Leslie F. Goldstein, Judge Hugh M. Morris Professor Emerita of Political Science, has received the Lifetime Achievement Award from the Law and Courts Section of the American Political Science Association. The selection committee, whose members unanimously chose Goldstein for the honor, noted that she is the coauthor of the leading textbook, now in its fourth edition, on women in American law. The committee said it was also “impressed with her wide-ranging work on American constitutionalism, enslavement and rethinking legal history, engendering law, and on the European Union.” Goldstein has served as the Law and Courts Section president and on numerous committees and editorial boards.

Erica Litke, assistant professor in the School of Education, received the 2021 Early Career Publication Award from the American Educational Research Association (AERA) Special Interest Group for Research in Mathematics Education. She received this award for her article, “The nature and quality of algebra instruction: Using a content-focused observation tool as a lens for understanding and improving instructional practice,” published in Cognition and Instruction, and was recognized at the AERA virtual ceremony in April.

Roberta Michnick Golinkoff, Unidel H. Rodney Sharp Chair and professor in the School of Education and in the departments of Psychological and Brain Sciences and Linguistics and Cognitive Science, is one of the 22 national and international scholars elected to membership in the National Academy of Education this year. The academy advances high quality education research and its use in policy and practice, and its members are elected on the basis of outstanding scholarship related to education.
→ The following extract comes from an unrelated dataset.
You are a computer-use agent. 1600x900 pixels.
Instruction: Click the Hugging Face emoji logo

Golinkoff is the first member from the University of Delaware to receive this honor. 

Undergraduate students Tamara Turski, an early childhood education major, Lauren Baran, a neuroscience major, and Sarah Minacci, a biological sciences major, won first place for their poster submitted to the Delaware Neuroscience Conference, and undergraduate student Caitlyn Roche, a cognitive science major, won second place. Turski, Baran, Minacci and Roche work with Stephanie Del Tufo, assistant professor in the School of Education, in her Developmental and Aging Neuroscience Education Lab. Roche is also assisting with a research collaboration between Del Tufo and F. Sayako Earle, assistant professor in the Department of Communication Sciences and Disorders. 
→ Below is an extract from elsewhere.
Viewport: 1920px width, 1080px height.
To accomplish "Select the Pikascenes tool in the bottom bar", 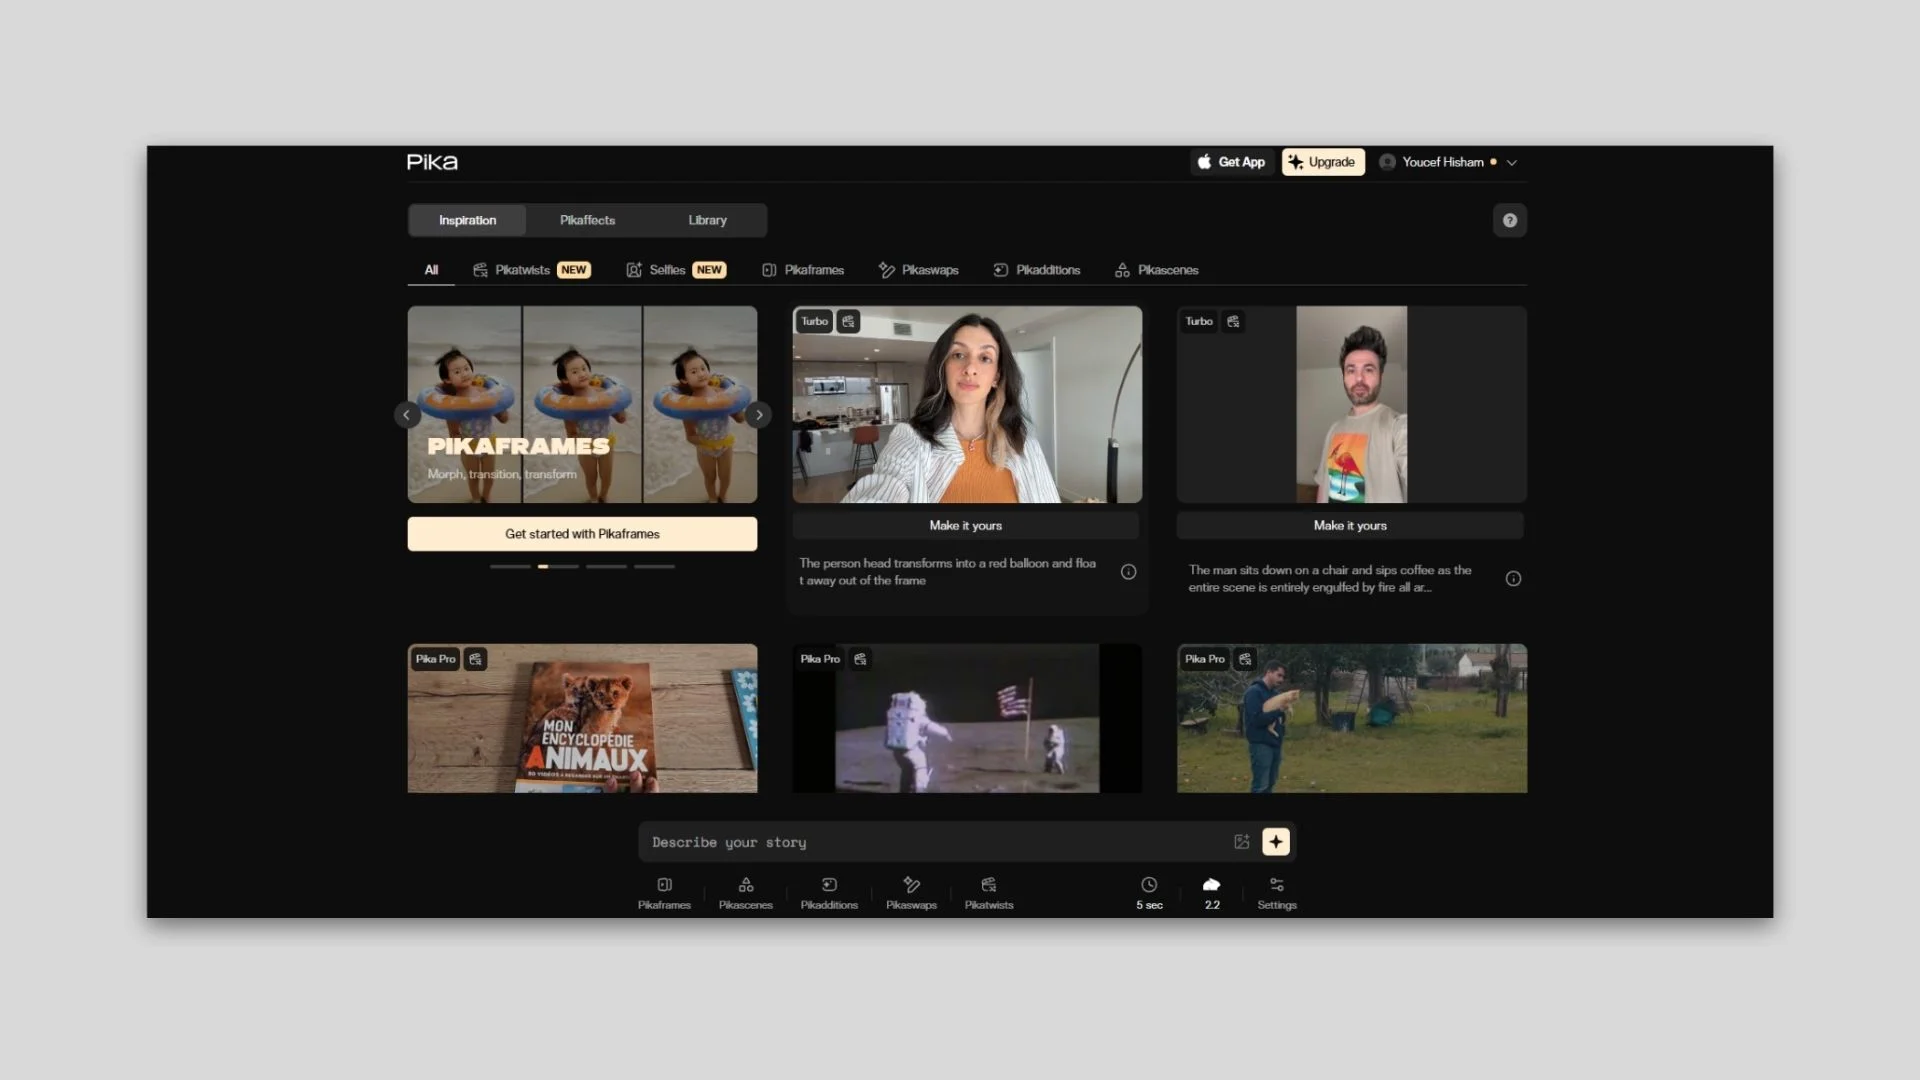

The Alfred Lerner College of Business and Economics has presented the following awards to its faculty and staff: Outstanding Junior Faculty, Sabrin Beg, assistant professor of economics; Outstanding Teacher, Vincent DiFelice, senior instructor in entrepreneurship; Outstanding Faculty Scholar, Wendy Smith, professor of management; Outstanding Faculty Service, Amanda Bullough, associate professor of management; Staff Excellence in Service, Patricia Fox, administrative assistant in the Department of Finance; Staff Innovation, Maria Poole, interim chief business officer; Leon and Margaret Slocomb Professional Excellence Award, Jeff Gillespie, associate professor of accounting; Graduating MBA Students’ MBA Teaching Award, Wendy Smith, professor of management, with honorable mention for Daniel Sullivan, professor of business administration; and Students’ Choice Excellence in Teaching Award, Dee Muir, assistant professor of marketing, and Roger Coffin, director of corporate affairs and associate professor of practice.